▶ _Aim_:
Rewrite the records below, changing each "Instruction:" to "Directive:" and leaving every other word as it is.

--- begin Data rows ---

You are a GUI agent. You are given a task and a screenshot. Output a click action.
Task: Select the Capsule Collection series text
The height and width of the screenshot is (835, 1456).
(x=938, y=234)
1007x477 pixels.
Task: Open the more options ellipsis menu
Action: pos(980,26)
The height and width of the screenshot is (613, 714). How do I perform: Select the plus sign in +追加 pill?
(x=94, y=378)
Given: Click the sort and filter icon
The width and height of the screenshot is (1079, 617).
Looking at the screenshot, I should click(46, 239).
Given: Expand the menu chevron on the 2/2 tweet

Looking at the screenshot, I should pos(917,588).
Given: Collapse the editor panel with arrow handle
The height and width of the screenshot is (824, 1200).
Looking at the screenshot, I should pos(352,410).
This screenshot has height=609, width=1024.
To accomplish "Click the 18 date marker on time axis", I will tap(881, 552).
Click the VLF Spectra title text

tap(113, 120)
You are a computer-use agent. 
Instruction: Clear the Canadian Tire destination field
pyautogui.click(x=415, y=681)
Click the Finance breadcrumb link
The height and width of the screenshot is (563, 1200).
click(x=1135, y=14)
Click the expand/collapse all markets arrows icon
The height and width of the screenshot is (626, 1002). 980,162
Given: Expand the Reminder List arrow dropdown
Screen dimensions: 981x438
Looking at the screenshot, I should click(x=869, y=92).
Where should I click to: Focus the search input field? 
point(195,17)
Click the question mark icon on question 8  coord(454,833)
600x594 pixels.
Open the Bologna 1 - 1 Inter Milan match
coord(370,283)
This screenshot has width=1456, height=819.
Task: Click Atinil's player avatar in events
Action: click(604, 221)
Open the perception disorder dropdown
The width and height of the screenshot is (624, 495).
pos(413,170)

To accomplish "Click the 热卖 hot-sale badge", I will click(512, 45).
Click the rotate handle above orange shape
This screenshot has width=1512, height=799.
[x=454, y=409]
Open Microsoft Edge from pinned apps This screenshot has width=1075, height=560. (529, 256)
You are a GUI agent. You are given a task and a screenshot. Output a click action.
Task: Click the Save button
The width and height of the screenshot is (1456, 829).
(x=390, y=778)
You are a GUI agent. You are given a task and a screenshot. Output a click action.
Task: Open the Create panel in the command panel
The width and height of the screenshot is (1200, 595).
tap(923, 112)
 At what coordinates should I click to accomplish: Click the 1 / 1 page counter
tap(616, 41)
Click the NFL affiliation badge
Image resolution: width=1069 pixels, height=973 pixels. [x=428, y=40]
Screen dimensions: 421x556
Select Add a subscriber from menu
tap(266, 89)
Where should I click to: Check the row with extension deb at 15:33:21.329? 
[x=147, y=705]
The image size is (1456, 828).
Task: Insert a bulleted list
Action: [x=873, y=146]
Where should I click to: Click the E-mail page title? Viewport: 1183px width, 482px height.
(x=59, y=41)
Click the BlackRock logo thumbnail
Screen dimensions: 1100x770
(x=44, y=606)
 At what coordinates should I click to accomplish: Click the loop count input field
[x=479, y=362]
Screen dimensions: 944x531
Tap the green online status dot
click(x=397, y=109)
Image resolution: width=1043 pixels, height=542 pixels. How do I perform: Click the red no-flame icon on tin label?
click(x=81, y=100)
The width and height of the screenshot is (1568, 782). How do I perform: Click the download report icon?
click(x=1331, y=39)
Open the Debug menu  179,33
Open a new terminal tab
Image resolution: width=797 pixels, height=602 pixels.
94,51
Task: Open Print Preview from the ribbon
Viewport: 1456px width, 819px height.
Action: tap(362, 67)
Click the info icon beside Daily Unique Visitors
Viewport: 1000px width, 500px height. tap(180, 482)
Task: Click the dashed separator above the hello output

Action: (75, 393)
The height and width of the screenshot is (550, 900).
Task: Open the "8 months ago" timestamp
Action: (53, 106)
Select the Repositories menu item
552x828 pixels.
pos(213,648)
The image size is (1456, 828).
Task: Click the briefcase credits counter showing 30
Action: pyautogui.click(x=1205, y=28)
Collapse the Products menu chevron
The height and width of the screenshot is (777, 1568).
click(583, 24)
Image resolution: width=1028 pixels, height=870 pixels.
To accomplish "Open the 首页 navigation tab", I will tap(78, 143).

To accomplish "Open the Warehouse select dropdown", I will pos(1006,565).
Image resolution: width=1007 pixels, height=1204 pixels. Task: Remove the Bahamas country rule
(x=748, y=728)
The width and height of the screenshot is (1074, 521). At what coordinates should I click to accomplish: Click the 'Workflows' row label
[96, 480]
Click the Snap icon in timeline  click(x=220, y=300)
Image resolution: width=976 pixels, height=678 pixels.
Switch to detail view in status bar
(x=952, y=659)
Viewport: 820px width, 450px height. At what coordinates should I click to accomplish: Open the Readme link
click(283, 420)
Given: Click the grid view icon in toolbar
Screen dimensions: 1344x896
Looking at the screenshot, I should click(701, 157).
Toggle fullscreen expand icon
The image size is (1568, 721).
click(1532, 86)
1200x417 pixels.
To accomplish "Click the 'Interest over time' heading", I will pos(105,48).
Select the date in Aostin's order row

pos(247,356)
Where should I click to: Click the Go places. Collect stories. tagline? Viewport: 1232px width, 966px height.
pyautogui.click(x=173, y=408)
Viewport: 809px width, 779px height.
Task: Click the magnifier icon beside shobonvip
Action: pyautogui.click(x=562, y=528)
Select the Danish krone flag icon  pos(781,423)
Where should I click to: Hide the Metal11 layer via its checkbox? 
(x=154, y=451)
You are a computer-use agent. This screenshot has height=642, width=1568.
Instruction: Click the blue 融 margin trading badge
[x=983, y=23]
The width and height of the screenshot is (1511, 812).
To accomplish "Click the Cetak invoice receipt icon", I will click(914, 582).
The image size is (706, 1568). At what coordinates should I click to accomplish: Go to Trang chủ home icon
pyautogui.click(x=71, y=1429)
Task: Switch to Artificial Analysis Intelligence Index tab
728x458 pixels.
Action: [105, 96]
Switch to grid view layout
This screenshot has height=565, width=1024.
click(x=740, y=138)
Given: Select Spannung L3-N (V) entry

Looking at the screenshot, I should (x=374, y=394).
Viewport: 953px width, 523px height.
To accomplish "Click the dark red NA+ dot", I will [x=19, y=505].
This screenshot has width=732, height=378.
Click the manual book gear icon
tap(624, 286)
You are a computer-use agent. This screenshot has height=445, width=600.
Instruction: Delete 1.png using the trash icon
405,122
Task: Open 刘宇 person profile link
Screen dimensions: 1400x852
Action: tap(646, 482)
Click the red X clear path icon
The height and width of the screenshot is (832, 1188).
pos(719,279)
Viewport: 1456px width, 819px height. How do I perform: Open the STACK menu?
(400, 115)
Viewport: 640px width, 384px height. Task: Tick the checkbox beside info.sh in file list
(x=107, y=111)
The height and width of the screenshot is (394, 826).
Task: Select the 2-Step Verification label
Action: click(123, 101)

--- end Data rows ---

▶ _Task result_:
You are a GUI agent. You are given a task and a screenshot. Output a click action.
Task: Select the Capsule Collection series text
The height and width of the screenshot is (835, 1456).
(x=938, y=234)
1007x477 pixels.
Task: Open the more options ellipsis menu
Action: pos(980,26)
The height and width of the screenshot is (613, 714). How do I perform: Select the plus sign in +追加 pill?
(x=94, y=378)
Given: Click the sort and filter icon
The width and height of the screenshot is (1079, 617).
Looking at the screenshot, I should click(46, 239).
Given: Expand the menu chevron on the 2/2 tweet

Looking at the screenshot, I should pos(917,588).
Given: Collapse the editor panel with arrow handle
The height and width of the screenshot is (824, 1200).
Looking at the screenshot, I should pos(352,410).
This screenshot has height=609, width=1024.
To accomplish "Click the 18 date marker on time axis", I will tap(881, 552).
Click the VLF Spectra title text

tap(113, 120)
You are a computer-use agent. 
Directive: Clear the Canadian Tire destination field
pyautogui.click(x=415, y=681)
Click the Finance breadcrumb link
The height and width of the screenshot is (563, 1200).
click(x=1135, y=14)
Click the expand/collapse all markets arrows icon
The height and width of the screenshot is (626, 1002). 980,162
Given: Expand the Reminder List arrow dropdown
Screen dimensions: 981x438
Looking at the screenshot, I should click(x=869, y=92).
Where should I click to: Focus the search input field? 
point(195,17)
Click the question mark icon on question 8  coord(454,833)
600x594 pixels.
Open the Bologna 1 - 1 Inter Milan match
coord(370,283)
This screenshot has width=1456, height=819.
Task: Click Atinil's player avatar in events
Action: click(604, 221)
Open the perception disorder dropdown
The width and height of the screenshot is (624, 495).
pos(413,170)

To accomplish "Click the 热卖 hot-sale badge", I will click(512, 45).
Click the rotate handle above orange shape
This screenshot has width=1512, height=799.
[x=454, y=409]
Open Microsoft Edge from pinned apps This screenshot has width=1075, height=560. (529, 256)
You are a GUI agent. You are given a task and a screenshot. Output a click action.
Task: Click the Save button
The width and height of the screenshot is (1456, 829).
(x=390, y=778)
You are a GUI agent. You are given a task and a screenshot. Output a click action.
Task: Open the Create panel in the command panel
The width and height of the screenshot is (1200, 595).
tap(923, 112)
 At what coordinates should I click to accomplish: Click the 1 / 1 page counter
tap(616, 41)
Click the NFL affiliation badge
Image resolution: width=1069 pixels, height=973 pixels. [x=428, y=40]
Screen dimensions: 421x556
Select Add a subscriber from menu
tap(266, 89)
Where should I click to: Check the row with extension deb at 15:33:21.329? 
[x=147, y=705]
The image size is (1456, 828).
Task: Insert a bulleted list
Action: [x=873, y=146]
Where should I click to: Click the E-mail page title? Viewport: 1183px width, 482px height.
(x=59, y=41)
Click the BlackRock logo thumbnail
Screen dimensions: 1100x770
(x=44, y=606)
 At what coordinates should I click to accomplish: Click the loop count input field
[x=479, y=362]
Screen dimensions: 944x531
Tap the green online status dot
click(x=397, y=109)
Image resolution: width=1043 pixels, height=542 pixels. How do I perform: Click the red no-flame icon on tin label?
click(x=81, y=100)
The width and height of the screenshot is (1568, 782). How do I perform: Click the download report icon?
click(x=1331, y=39)
Open the Debug menu  179,33
Open a new terminal tab
Image resolution: width=797 pixels, height=602 pixels.
94,51
Task: Open Print Preview from the ribbon
Viewport: 1456px width, 819px height.
Action: tap(362, 67)
Click the info icon beside Daily Unique Visitors
Viewport: 1000px width, 500px height. tap(180, 482)
Task: Click the dashed separator above the hello output

Action: (75, 393)
The height and width of the screenshot is (550, 900).
Task: Open the "8 months ago" timestamp
Action: (53, 106)
Select the Repositories menu item
552x828 pixels.
pos(213,648)
The image size is (1456, 828).
Task: Click the briefcase credits counter showing 30
Action: pyautogui.click(x=1205, y=28)
Collapse the Products menu chevron
The height and width of the screenshot is (777, 1568).
click(583, 24)
Image resolution: width=1028 pixels, height=870 pixels.
To accomplish "Open the 首页 navigation tab", I will tap(78, 143).

To accomplish "Open the Warehouse select dropdown", I will pos(1006,565).
Image resolution: width=1007 pixels, height=1204 pixels. Task: Remove the Bahamas country rule
(x=748, y=728)
The width and height of the screenshot is (1074, 521). At what coordinates should I click to accomplish: Click the 'Workflows' row label
[96, 480]
Click the Snap icon in timeline  click(x=220, y=300)
Image resolution: width=976 pixels, height=678 pixels.
Switch to detail view in status bar
(x=952, y=659)
Viewport: 820px width, 450px height. At what coordinates should I click to accomplish: Open the Readme link
click(283, 420)
Given: Click the grid view icon in toolbar
Screen dimensions: 1344x896
Looking at the screenshot, I should click(701, 157).
Toggle fullscreen expand icon
The image size is (1568, 721).
click(1532, 86)
1200x417 pixels.
To accomplish "Click the 'Interest over time' heading", I will pos(105,48).
Select the date in Aostin's order row

pos(247,356)
Where should I click to: Click the Go places. Collect stories. tagline? Viewport: 1232px width, 966px height.
pyautogui.click(x=173, y=408)
Viewport: 809px width, 779px height.
Task: Click the magnifier icon beside shobonvip
Action: pyautogui.click(x=562, y=528)
Select the Danish krone flag icon  pos(781,423)
Where should I click to: Hide the Metal11 layer via its checkbox? 
(x=154, y=451)
You are a computer-use agent. This screenshot has height=642, width=1568.
Directive: Click the blue 融 margin trading badge
[x=983, y=23]
The width and height of the screenshot is (1511, 812).
To accomplish "Click the Cetak invoice receipt icon", I will click(914, 582).
The image size is (706, 1568). At what coordinates should I click to accomplish: Go to Trang chủ home icon
pyautogui.click(x=71, y=1429)
Task: Switch to Artificial Analysis Intelligence Index tab
728x458 pixels.
Action: [105, 96]
Switch to grid view layout
This screenshot has height=565, width=1024.
click(x=740, y=138)
Given: Select Spannung L3-N (V) entry

Looking at the screenshot, I should (x=374, y=394).
Viewport: 953px width, 523px height.
To accomplish "Click the dark red NA+ dot", I will [x=19, y=505].
This screenshot has width=732, height=378.
Click the manual book gear icon
tap(624, 286)
You are a computer-use agent. This screenshot has height=445, width=600.
Directive: Delete 1.png using the trash icon
405,122
Task: Open 刘宇 person profile link
Screen dimensions: 1400x852
Action: tap(646, 482)
Click the red X clear path icon
The height and width of the screenshot is (832, 1188).
pos(719,279)
Viewport: 1456px width, 819px height. How do I perform: Open the STACK menu?
(400, 115)
Viewport: 640px width, 384px height. Task: Tick the checkbox beside info.sh in file list
(x=107, y=111)
The height and width of the screenshot is (394, 826).
Task: Select the 2-Step Verification label
Action: click(123, 101)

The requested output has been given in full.